Incentives
CF: What kind of changes in terms of incentives will partners see as a program rolls out?
EF: If you’re going to transact an order, whether it’s a renewal, new business, transition from renewal to cloud, whatever that may be, there’s a baseline 5%. We will look at the partners that have the capabilities to best serve customers together. We are making the deep investments to make sure they get the return that warrants the continuation of those investments. We built into the program an accelerator for our GSIs and our platinum partners. The platinum partners are going to be our top partners globally. They earn 10% or 8%, respectively, of additional discount on any new business, or transitionary business that they do with us. It’s automatically applied. So stackable on top of that 5%.

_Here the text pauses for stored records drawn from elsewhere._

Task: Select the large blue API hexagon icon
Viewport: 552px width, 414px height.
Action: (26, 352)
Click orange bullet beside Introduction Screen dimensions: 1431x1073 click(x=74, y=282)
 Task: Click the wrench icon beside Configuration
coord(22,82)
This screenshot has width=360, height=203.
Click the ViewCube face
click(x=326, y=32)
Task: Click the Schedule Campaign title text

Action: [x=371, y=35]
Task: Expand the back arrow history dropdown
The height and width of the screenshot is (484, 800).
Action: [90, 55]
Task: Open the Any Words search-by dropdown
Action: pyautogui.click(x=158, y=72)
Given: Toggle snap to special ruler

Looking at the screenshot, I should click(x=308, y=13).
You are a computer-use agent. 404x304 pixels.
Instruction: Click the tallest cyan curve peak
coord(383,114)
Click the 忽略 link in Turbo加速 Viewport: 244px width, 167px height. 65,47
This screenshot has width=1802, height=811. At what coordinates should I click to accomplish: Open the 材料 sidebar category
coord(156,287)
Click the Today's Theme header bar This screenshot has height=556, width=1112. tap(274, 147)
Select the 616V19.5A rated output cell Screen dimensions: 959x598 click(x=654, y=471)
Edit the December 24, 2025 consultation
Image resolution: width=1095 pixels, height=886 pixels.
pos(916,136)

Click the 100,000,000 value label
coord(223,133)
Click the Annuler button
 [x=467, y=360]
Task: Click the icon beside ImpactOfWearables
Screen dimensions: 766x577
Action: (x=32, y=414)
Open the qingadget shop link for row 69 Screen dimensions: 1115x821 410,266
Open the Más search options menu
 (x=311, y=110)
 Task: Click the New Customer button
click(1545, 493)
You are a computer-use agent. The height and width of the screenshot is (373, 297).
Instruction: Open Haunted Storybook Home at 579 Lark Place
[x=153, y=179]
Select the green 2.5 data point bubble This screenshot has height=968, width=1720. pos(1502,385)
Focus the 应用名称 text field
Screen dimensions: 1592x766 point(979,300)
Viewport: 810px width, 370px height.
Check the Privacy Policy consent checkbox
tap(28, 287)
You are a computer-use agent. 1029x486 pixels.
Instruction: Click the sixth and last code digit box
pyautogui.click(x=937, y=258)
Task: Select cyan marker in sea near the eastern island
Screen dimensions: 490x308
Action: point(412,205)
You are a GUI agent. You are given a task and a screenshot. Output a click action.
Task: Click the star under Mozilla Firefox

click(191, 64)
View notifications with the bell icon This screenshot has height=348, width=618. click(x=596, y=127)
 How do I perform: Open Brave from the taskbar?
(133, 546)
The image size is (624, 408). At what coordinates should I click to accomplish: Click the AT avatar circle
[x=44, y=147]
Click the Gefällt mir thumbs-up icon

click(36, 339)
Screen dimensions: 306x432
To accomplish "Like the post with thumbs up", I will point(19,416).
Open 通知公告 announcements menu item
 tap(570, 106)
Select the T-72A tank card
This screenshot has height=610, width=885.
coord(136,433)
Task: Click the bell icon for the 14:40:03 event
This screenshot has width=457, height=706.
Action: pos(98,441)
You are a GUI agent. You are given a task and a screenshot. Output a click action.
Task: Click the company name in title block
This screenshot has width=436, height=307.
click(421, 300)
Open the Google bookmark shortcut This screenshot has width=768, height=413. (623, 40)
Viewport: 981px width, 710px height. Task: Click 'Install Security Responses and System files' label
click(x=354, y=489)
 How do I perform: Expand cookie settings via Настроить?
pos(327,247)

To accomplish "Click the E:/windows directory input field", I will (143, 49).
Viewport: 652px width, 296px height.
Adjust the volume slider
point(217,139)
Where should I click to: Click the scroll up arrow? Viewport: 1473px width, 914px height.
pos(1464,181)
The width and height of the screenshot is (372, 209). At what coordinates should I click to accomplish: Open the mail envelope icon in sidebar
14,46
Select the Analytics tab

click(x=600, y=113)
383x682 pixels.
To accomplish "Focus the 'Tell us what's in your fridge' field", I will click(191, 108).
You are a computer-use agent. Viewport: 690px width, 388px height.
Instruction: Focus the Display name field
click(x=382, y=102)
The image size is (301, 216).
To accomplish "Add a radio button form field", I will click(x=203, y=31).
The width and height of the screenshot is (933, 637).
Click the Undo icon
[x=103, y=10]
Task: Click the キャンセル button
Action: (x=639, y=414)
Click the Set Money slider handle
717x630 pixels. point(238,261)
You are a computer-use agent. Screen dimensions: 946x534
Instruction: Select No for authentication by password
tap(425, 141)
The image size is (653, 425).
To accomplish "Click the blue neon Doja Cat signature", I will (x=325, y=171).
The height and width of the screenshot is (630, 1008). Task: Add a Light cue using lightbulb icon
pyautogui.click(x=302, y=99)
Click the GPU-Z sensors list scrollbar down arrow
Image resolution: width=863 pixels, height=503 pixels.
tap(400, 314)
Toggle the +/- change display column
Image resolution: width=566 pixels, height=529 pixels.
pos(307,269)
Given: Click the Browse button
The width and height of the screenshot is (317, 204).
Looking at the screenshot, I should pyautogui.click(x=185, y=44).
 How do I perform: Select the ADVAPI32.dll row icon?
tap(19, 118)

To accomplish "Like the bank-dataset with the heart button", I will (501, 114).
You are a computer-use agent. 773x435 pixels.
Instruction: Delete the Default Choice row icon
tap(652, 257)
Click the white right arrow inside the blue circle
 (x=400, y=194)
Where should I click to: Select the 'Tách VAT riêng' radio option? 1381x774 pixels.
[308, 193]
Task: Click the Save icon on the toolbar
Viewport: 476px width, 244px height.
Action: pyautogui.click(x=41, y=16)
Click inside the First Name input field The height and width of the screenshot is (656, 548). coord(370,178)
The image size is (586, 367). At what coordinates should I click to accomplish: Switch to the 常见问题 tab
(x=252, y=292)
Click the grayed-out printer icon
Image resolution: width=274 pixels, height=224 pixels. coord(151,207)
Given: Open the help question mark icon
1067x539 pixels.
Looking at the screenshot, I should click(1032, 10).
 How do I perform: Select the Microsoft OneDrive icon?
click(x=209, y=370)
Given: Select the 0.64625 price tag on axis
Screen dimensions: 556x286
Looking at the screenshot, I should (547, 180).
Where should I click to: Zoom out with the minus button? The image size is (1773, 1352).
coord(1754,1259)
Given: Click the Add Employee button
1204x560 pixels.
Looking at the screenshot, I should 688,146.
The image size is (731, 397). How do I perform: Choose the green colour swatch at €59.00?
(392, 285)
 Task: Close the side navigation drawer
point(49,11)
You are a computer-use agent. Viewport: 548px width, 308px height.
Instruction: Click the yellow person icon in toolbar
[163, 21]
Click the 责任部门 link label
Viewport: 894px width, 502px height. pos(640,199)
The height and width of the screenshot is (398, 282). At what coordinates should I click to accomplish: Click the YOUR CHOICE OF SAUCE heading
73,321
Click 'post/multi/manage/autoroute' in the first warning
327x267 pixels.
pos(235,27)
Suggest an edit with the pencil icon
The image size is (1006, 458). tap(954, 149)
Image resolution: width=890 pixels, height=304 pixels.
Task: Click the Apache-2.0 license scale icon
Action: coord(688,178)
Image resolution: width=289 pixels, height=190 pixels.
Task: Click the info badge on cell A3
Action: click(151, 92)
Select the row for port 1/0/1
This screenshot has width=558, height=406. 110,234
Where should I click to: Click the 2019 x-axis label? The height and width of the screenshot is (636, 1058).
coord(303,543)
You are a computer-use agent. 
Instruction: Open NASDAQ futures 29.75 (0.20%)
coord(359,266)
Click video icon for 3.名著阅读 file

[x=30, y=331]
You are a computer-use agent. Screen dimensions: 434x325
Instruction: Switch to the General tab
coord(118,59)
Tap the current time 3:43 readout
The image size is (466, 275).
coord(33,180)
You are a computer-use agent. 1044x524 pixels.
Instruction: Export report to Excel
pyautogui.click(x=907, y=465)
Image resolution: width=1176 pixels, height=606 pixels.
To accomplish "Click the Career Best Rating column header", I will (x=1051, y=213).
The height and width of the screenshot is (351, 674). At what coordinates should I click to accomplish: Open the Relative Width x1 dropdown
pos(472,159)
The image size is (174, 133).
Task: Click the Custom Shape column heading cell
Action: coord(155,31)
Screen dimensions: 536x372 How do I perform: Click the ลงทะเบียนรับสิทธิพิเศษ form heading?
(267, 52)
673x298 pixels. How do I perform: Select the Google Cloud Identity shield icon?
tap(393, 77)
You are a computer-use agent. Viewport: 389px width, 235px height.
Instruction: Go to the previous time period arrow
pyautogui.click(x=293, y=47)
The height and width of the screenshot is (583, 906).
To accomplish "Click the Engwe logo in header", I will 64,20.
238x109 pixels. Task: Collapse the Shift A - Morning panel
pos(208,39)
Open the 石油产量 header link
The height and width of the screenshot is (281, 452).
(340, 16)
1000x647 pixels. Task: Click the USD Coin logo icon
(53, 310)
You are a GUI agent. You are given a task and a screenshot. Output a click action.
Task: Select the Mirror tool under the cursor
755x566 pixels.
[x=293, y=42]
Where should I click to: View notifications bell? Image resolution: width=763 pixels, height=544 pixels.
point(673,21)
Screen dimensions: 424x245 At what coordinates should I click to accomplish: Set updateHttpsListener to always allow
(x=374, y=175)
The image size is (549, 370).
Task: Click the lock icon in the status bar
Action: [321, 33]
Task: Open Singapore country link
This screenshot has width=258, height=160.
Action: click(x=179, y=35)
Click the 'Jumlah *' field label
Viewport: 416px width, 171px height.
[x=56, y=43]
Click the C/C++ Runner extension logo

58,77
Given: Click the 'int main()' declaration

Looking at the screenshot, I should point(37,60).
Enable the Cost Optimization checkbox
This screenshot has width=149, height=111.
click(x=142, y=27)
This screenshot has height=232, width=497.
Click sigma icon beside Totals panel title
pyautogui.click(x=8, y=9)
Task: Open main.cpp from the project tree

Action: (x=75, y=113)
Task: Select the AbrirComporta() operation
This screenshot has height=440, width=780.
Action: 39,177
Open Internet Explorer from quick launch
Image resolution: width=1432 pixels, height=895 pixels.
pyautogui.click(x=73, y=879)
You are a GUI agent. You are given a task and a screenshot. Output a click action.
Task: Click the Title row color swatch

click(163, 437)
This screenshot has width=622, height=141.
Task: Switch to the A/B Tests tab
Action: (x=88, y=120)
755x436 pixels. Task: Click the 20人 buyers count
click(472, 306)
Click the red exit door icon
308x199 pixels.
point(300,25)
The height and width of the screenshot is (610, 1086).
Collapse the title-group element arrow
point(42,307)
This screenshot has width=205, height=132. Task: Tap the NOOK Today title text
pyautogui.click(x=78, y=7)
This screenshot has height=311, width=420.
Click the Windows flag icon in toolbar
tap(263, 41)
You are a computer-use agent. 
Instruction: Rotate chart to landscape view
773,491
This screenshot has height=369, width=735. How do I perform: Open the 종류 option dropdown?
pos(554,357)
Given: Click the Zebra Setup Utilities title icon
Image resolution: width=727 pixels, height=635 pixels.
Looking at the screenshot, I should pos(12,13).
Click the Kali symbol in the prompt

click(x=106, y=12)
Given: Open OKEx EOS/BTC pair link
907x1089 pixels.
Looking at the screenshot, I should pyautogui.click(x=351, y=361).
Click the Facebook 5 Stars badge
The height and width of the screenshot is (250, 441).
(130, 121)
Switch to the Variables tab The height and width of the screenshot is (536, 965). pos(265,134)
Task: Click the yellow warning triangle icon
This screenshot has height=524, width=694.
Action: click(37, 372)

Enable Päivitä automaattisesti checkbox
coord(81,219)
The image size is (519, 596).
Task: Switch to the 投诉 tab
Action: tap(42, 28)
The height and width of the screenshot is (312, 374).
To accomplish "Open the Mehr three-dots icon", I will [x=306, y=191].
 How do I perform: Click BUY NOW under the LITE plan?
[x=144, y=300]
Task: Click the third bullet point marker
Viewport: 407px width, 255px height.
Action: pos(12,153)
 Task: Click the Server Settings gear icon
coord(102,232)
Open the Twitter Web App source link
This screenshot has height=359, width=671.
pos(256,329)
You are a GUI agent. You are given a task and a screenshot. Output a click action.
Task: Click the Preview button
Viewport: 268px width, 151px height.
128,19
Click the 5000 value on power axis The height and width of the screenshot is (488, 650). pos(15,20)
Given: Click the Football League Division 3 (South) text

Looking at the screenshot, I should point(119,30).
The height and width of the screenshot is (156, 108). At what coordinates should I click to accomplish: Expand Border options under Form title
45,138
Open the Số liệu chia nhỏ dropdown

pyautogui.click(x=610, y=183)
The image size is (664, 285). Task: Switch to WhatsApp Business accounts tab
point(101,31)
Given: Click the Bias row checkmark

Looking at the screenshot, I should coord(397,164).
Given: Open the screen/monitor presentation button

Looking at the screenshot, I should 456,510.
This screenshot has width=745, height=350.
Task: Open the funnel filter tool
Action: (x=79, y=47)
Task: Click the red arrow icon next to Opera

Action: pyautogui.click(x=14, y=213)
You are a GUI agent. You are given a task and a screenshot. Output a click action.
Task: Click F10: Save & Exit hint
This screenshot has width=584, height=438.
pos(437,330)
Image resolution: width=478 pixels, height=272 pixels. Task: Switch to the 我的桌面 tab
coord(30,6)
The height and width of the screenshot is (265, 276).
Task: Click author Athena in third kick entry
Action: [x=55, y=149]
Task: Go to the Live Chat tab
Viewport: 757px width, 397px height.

And then the next piece is the deal reg. For all customer accounts, whether they’re enterprise or commercial, if they have the deal registration on an opportunity, there’s an additional 8% front end discount, regardless of customer type. When you move down to the bottom tier, these are for commercial accounts only, but they’re stackable in addition to the discounts above. All of the discounts above continue to apply. And then additionally, for new business there’s an automatic 10% of additional discount applied to all partner new business — for all partner types working in a commercial account.
We really wanted to make sure that the partners that are heavily engaged in an account that are doing the work with us in an account are rewarded for that and limiting competition between partners. We want healthy competition in terms of driving value; we don’t want competition within an account to erode profitability or erode the customer experience. So there’s an additional 8% for deal reg, for commercial. That’s a total of 16% for commercial partners.
CF: How will you be providing these incentives?
EF: In the past, when we’ve tried to roll up promos or incentives, sometimes we were a little slow to be able to execute based on systems challenges, and so forth. We’ve actually built in a component in the system with the new program, where essentially at the flip of a switch, we can turn on a new incentive for whatever the behaviors we’re trying to drive, whether it’s deals of a certain ilk, specific product set, license type, whatever that may be, we can hit that systemically and provide an additional discount within the parameters of that promotion.
The secondary piece is we focus tremendously on transactional activity as an industry, growing up as a as a salesperson — nine times out of 10 times that’s how you’re getting paid, you have to close the deal. That’s a little bit of the DNA that most of us have in the system. But I think one thing that’s lost in that transactional activity is what’s being done to support the customer, and support the customer success, because if that customer is not having a great experience, they’re not coming back for the next set of new business and expanding their licenses.
Over the last several years, we’ve put a lot of effort around what we call our PCSM program. That stands for partner customer success manager. We have a specific rebate designed to incentivize those partners. We have a pool of partners who are part of this program that continues to grow, and it’s become very well established. They are able to earn the rebate incentive is based on customer utilization. So, if their customer utilizes 60%, or more of their license for three consecutive months, and they’re using the product, to us that indicates success. And we’re rewarding those PCSM partners specifically for that, especially in the commercial customer segment. For the vast majority of our customer base, that’s where those folks are focused today.